Dataset entries »
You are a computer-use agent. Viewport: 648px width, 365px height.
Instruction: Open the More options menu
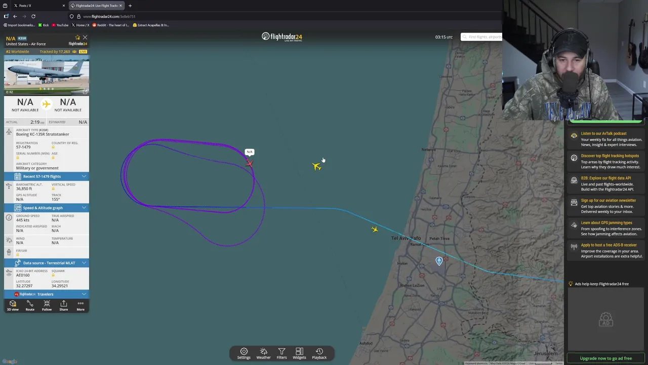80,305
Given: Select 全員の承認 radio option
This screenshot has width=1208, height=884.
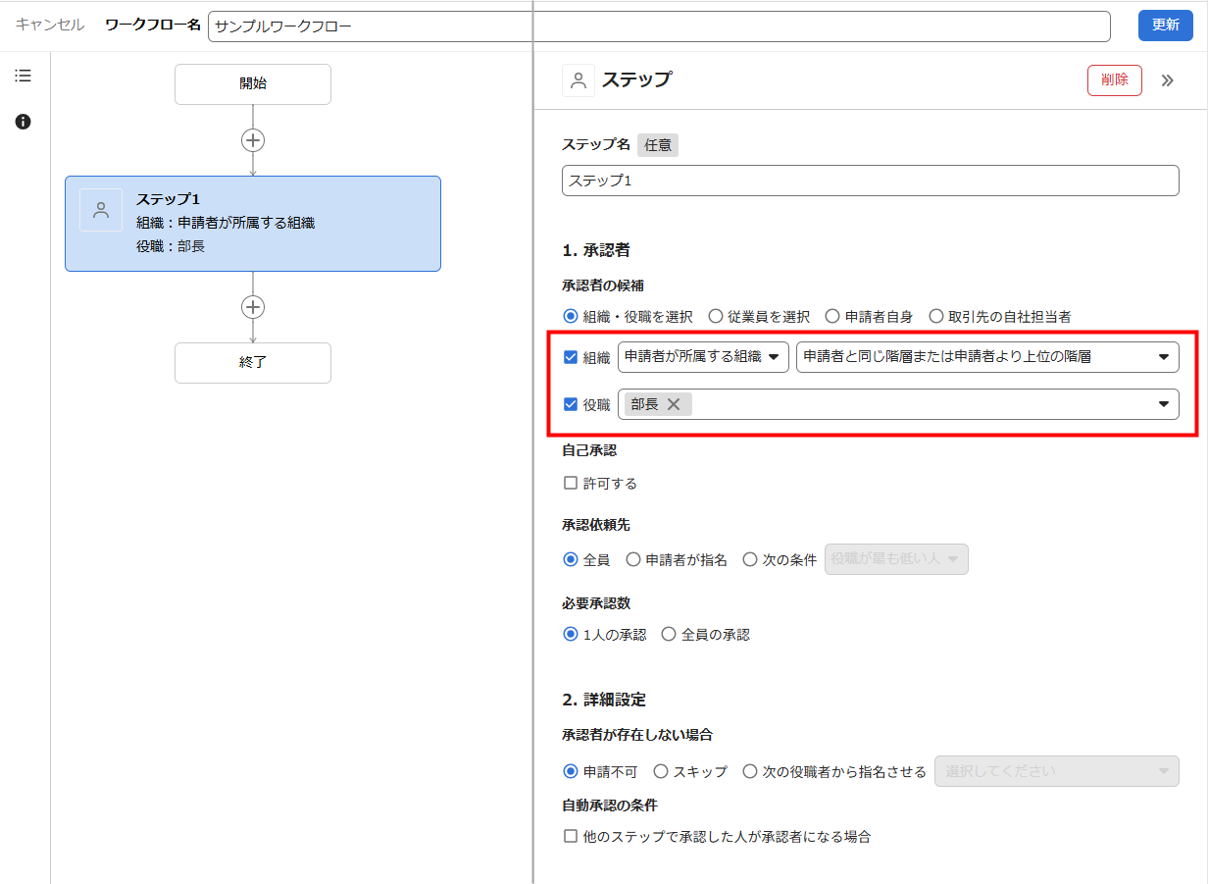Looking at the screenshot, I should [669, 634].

Task requirements »
Repeat the records above verbatim, with no pictures in the result.

Answer space »
You are a computer-use agent. Viewport: 648px width, 365px height.
Instruction: Open the More options menu
80,305
Given: Select 全員の承認 radio option
This screenshot has width=1208, height=884.
Looking at the screenshot, I should [669, 634].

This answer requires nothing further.